"Yes. Say that we are in great need of a friend."

Lucia began. She found it much more difficult than she had done the other night, when she wrote those few impetuous lines which had been afterwards torn up.

"Dear Maurice," she said, "mamma tells me to write to you, and say that something has happened which has frightened her very much, and that we are in great need of a friend. Will you keep your promise, and come to us?"

This was what she showed to her mother. When Mrs. Costello had approved of it, she wrote a few words more.

"I want to ask you to forgive me. I don't deserve it, but I am so unhappy.

"Yours affectionately,

"Lucia."

She hesitated a little how to sign herself, but finally wrote just what she had been accustomed to put to all her little notes written to Maurice during his absences from Cacouna in the old days.

When the letter had been sealed and sent off by Madame Everaert's servant to the post-office, they began to feel that all they could do for the present was done. Mrs. Costello lay still on her sofa, without having strength or energy to talk, and Lucia took her never-finished crochet, and sat in her old place by the window.

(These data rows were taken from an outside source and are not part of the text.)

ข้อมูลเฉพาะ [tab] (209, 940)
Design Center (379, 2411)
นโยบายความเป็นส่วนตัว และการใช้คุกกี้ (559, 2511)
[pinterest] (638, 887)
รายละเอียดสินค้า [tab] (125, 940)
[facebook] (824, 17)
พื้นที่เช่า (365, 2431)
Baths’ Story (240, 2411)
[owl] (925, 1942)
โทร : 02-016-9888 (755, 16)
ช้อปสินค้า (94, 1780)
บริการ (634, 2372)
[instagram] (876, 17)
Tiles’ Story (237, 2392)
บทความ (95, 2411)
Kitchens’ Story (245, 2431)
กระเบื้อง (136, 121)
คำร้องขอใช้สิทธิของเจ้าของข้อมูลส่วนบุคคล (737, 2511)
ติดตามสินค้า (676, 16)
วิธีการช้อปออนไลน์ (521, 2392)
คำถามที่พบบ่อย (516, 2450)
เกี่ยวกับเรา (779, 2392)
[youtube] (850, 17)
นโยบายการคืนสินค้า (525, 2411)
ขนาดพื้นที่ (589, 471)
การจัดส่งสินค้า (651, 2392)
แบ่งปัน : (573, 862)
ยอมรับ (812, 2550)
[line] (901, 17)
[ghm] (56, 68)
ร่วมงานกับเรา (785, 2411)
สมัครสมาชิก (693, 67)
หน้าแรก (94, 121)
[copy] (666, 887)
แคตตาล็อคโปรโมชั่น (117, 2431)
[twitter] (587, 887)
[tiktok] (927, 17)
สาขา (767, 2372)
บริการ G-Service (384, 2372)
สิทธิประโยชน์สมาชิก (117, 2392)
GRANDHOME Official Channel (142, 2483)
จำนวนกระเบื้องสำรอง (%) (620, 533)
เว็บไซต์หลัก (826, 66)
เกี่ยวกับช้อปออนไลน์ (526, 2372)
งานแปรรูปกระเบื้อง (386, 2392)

But very soon it grew too dark to work. The Place was lighted, and alive with people passing to and fro. The windows of the guard house opposite were brilliant, and from those of a café on the same side as Madame Everaert's there shone out, half across the square, a broad line of light. In this way, at two places, the figures of those who moved about the pavement on each side of the Place, were very plainly visible; even the faces of some could be distinguished. Lucia watched these people to-night with a new interest. Every time the strong glare fell upon a shabby slouching figure, or on a poorly dressed man who wanted the air of being a Frenchman, she thought, "Is that Bailey?" When the lamp came in, Mrs. Costello had fallen asleep, so Lucia turned it down low, and still sat at the window. The light on the tower shone out clear and bright—above it the stars looked pale, but the sky was perfectly serene. Maurice, if he came soon, had every prospect of a fair passage. "And he will come," she thought to herself, "even if he is really too much vexed with me to forgive me, he will come for mamma's sake."

All next day they both kept indoors. Lucia tried to persuade her mother to drive out into the country, but even for this Mrs. Costello had not courage. At the same time she seemed to be losing all sense of security in the house. She fancied she had not sufficiently impressed on Father Paul the importance of not betraying her in any way to Bailey. She wished to write and remind him of this, but she dared not lest her note should fall into wrong hands. Then she thought of asking him to visit her, but hesitated also about that till it was too late. In short, was in a perfectly unreasonable and incapable condition—fear had taken such hold of her in her weak state of health that Lucia began to think it would end in nervous fever. With her the dread of Bailey began to be quite lost in apprehension for her mother, and her own affairs had to be put altogether on one side to make room for these new anxieties.

In the afternoon of that day Mrs. Costello suddenly roused herself from a fit of thought.